Attaques dans l'Aude : "Le problème, c'est que vous avez des individus qui se radicalisent dans leur chambre", affirme Roger Marion

L'ex-patron de la Division nationale antiterroriste Roger Marion estime qu'il n'y a pas eu de "ratés" dans le renseignement après les attaques qui ont eu lieu dans le département de l'Aude vendredi.

Roger Marion, ancien chef de la division nationale antiterroriste, ici en 2007.
Roger Marion, ancien chef de la division nationale antiterroriste, ici en 2007. (MAXPPP)

Le bilan des trois attaques perpétrées vendredi dans l'Aude a été porté à quatre morts et quinze personnes blessées samedi 24 mars. Ce bilan s'est alourdi avec le décès du lieutenant-colonel Arnaud Beltrame, mort des suites de ses blessures, dans la nuit. Interrogé sur le profil de l'assaillant sur franceinfo, Roger Marion, ancien directeur de la Division nationale antiterroriste au sein de la police judiciaire, affirme qu'il est difficile de savoir si un individu va passer à l'acte.

franceinfo : Tout indique qu'il s'agit d'une action isolée ?

Roger Marion : Absolument. Jusqu'à présent, il a agi seul puisque sa compagne est en garde à vue. Incontestablement, il était signalé et surveillé par les services de police. Une surveillance qui a été, au terme de deux années, je ne dirais pas abandonnée, mais tout au moins allégée. Ce n'est pas une erreur, parce qu'il y a tellement de signalements de personnes qui sont radicalisées, dans une région où en l’occurrence il n'y a pas de foyer islamiste bien déterminé, sauf disons dans la région de Toulouse et la possibilité de l'Espagne.
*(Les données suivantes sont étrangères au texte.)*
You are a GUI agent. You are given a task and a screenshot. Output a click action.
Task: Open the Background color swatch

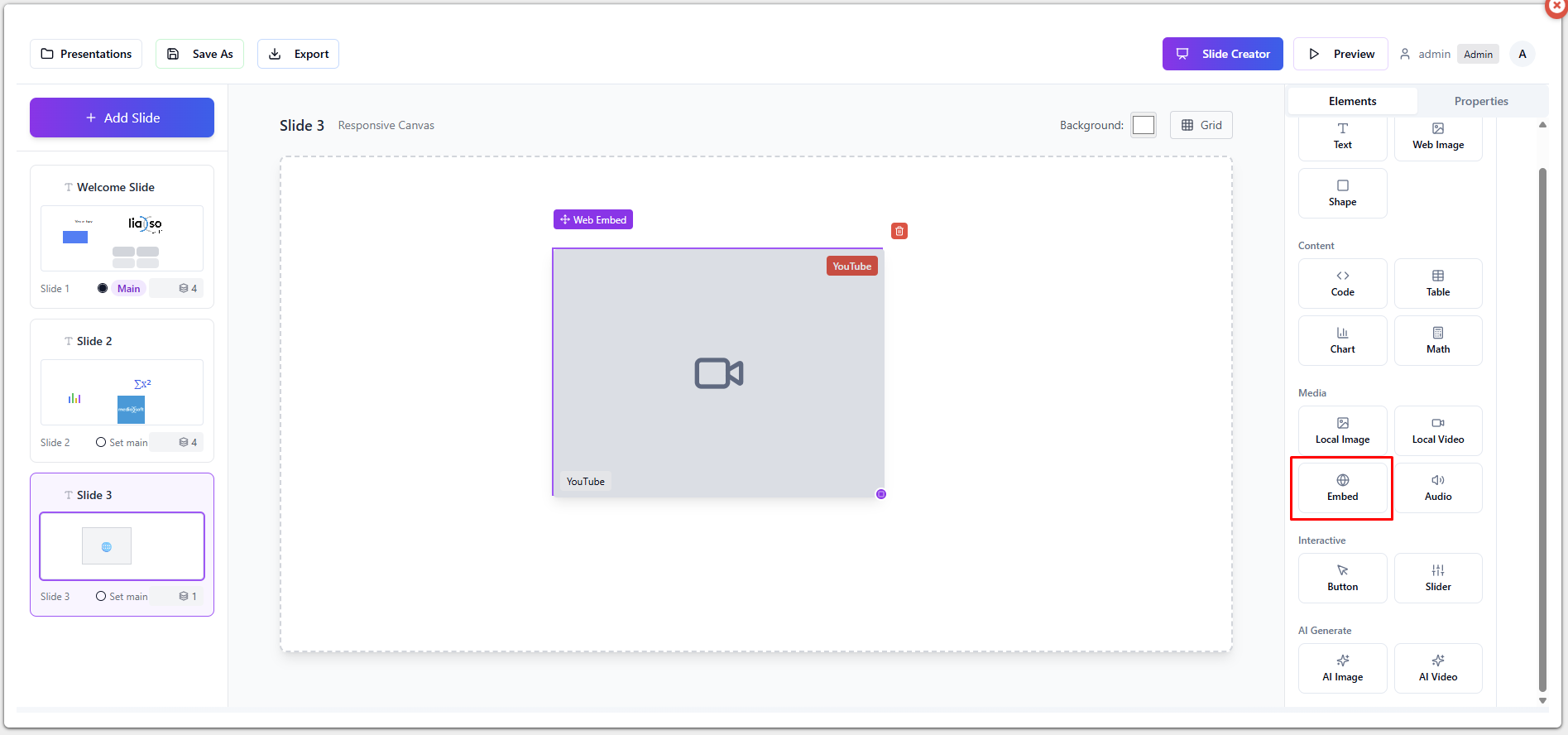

On a connu par le passé, des alertes par certains services locaux qui n'étaient pas forcément suivies.  Y-a-til des questions de coordination à mettre en place ?

Il y a des questions de coordination. Si cette personne, sous surveillance, entre en contact avec d'autres personnes potentiellement dangereuses ou sous surveillance, c'est là où on peut détecter un éventuel passage à l'acte. Le problème est que vous avez des individus, au travers des outils informatiques - que ce soit téléphones portables ou ordinateurs - qui se radicalisent dans leur chambre, qui sont en contact avec on ne sait qui. Ces gens-là, le jour où soit ils préparent une action terroriste, soit ils sont en relation avec une organisation terroriste, soit tout d'un coup ils se radicalisent et ils décident eux-mêmes de façon tout à fait immédiate, de passer à l'acte.

Comment choisit-on de relâcher ou non la surveillance pour telle ou telle personne ?

Disons que le problème de surveillance, qu'elle soit physique ou technique, c'est si elle ne permet pas de déterminer des relations avec des individus potentiellement dangereux, une appartenance à une mouvance, à une organisation, à un groupe terroriste, des signes, des perceptions de passage à l'acte, des actes préparatoires comme la recherche de l'acquisition d'un armement, d'explosifs, des contacts avec des personnes qui sont elles-mêmes sous surveillance... On a affaire à un terrorisme de masse avec des personnes qui se radicalisent et qui déclenchent un processus de passage à l'acte imperceptible, indécelable.

Y a-t-il des leçons à tirer et des questions à poser ?

Quand on dit qu'on a raté le renseignement, c'est faux puisque ce terroriste a été décelé, identifié, surveillé et à partir de ce moment-là, rien n'a permis de percevoir le passage à l'acte. Quels sont les signes ? Quels sont les critères ? Comment percevoir un état psychologique de passage à l'acte ? C'est la détermination, ce sont les signes extérieurs.